By Ken Rosenbaum, CPA
Think April 18.
Imagine that you have just finished your taxes and you find out that you are going to receive a refund. What is your first reaction? Are you excited to be about to get some “free” money? Is it already burning a hole in your pocket when deciding what to buy with it? Others may view their repayment as forced savings.
There are plenty of ways to put your cashback to good use if you’re more into this camp. You can put the money in a high-yield savings account, invest it in an IRA or Roth IRA to meet your retirement income needs, or invest it in a 529 plan for your education. your children. If you have credit card debt and are paying a high interest rate, using your refund to pay it off is probably a good strategy.
A third group of people sees the refund amount and is irritated by it. Irritated? Really? This kind of feedback might seem counterintuitive – until you take a closer look at why you received a refund in the first place. Then it might not taste as good as you might initially think.
Paying Income Taxes – The Basics
By stepping back to cover some basics, you know that each pay period your company sends a portion of your income to the government for taxes – your payroll deductions. At the end of the tax year (by the following April, when you file your tax return), it’s time to equalize or calculate the exact amount of taxes you owe based on the exact amount of income you have earned (including income from other sources) minus any deductions and/or credits you are entitled to.

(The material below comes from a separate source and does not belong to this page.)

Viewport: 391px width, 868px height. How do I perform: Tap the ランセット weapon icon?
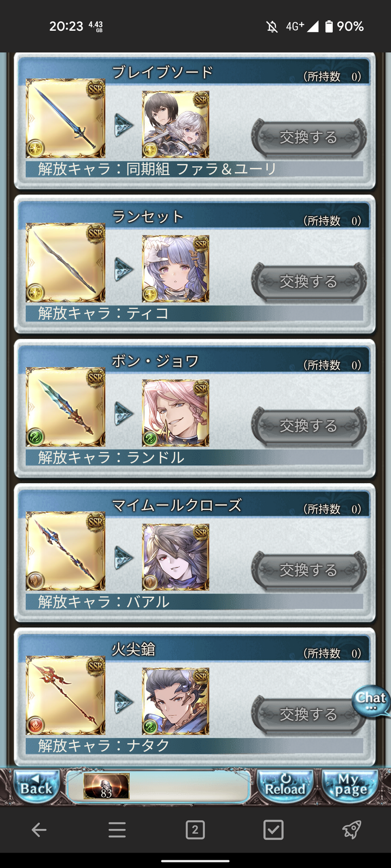[x=66, y=262]
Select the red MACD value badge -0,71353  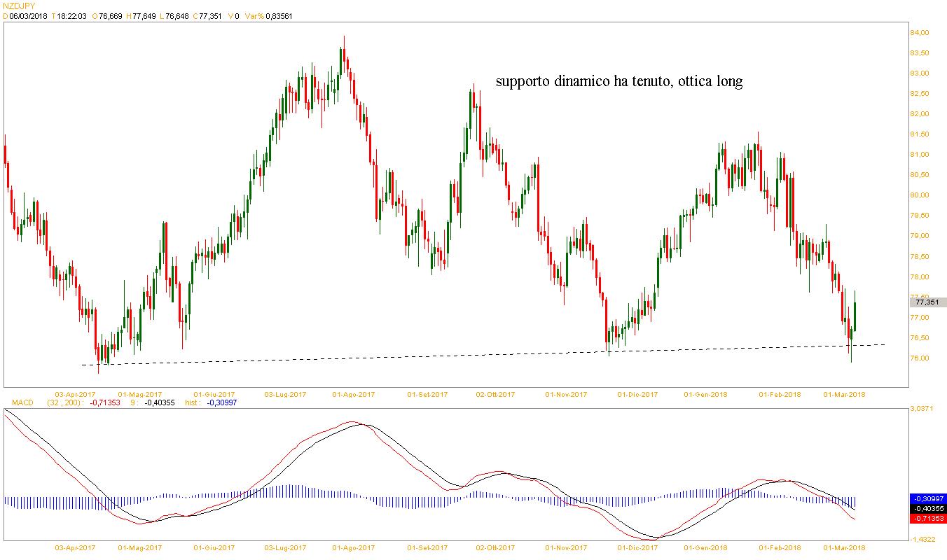[x=927, y=519]
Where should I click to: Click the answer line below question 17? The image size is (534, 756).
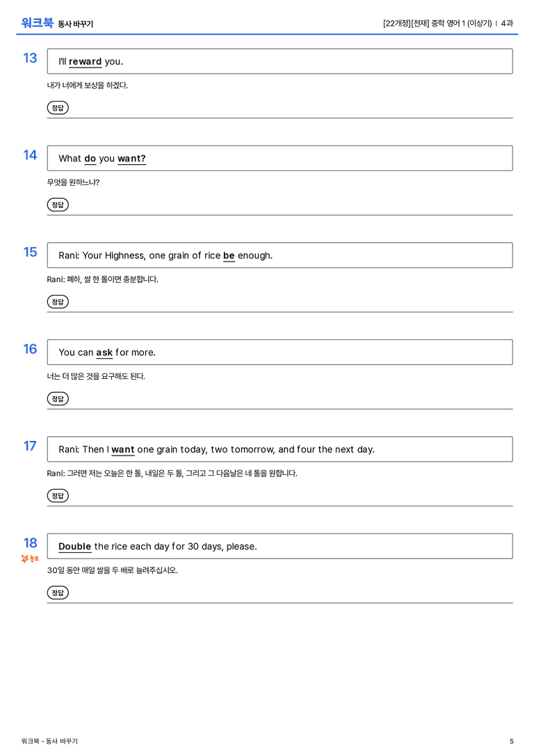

If the amount withheld from your paychecks is more than you should have paid, you will receive a refund. So essentially you have overpaid the government and just receive your overpayment amount. And while the government “holds” your money, it pays you no interest. It’s nice to give the government an interest-free loan. Do you still feel so happy about this refund?
If you start to feel less generous, that’s perfectly normal. The good news is that you have some control over how much your company withholds for taxes from your paycheck. There is a form called a W-4 (ask your human resources department where you can find it) that asks a few simple questions to help you decide how much to withhold. Basically, the more exemptions you claim or receive, the less money your business withholds for taxes throughout the year and the more money you’ll see on your paycheck.
Another common method for people to pay taxes throughout the year is to pay estimated quarterly taxes. Here you make payments on a quarterly schedule based on an estimate made at the beginning of the year. The good news for these taxpayers is that it can be easier to manage the amount you pay and adjust it as the year progresses.
Whichever method you use to pay your taxes, once you recognize that you’ve overpaid, the question then becomes what to do with that refund. We’ve talked about some of the choices before, but an additional – and often under-mentioned – option is to roll your refund into next year’s tax payments. It may seem like an attractive route, if not the most glamorous.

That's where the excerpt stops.